Mathyeu Le Bal : En 2014, s’est tenue une première exposition de

vos œuvres à la galerie Les Montparnos intitulée « La réponse est dans les hauteurs ». Six ans plus tard cette seconde exposition est organisée, qu’est-ce qui a changé dans votre peinture ? Frédéric Jacquin : Il est toujours difficile de parler de sa propre

peinture et a fortiori sur un temps relativement long. Je ne parlerai pas de changement, mais plutôt d’une continuité renouvelée. Le thème est toujours le même puisqu’il est question de paysage. Les couleurs ont pris des tonalités plus claires, plus vivifiantes, exacerbées par le recours à la matière, aux couches nombreuses par lesquelles je tente de faire surgir une lumière formellement intelligible. La frontière entre le ciel et la terre n’est plus aussi tranchée.
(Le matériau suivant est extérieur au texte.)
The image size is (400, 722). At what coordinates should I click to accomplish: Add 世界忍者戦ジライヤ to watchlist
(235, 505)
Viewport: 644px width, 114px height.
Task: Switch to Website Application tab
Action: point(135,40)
Elle existe, mais elle n’a plus ce caractère d’opposition entre deux mondes. Elle permet aujourd’hui un cousinage qui n’empêche pas l’existence des deux entités, mais qui les rapproche. La montagne a encore droit de cité. Elle a cependant perdu son omnipotence au profit d’une plus large variété de représentations. L’abstraction des formes se poursuit, comme si le paysage devenait de plus en plus prétexte et de moins en moins sujet. En me détachant du sujet/paysage, j’ai le sentiment paradoxal de me rapprocher de son essence. Je me découvre de moins en moins peintre de paysages et de plus en plus peintre d’une lumière créant les formes donnant à voir un paysage possible ou plutôt la révélation d’un paysage.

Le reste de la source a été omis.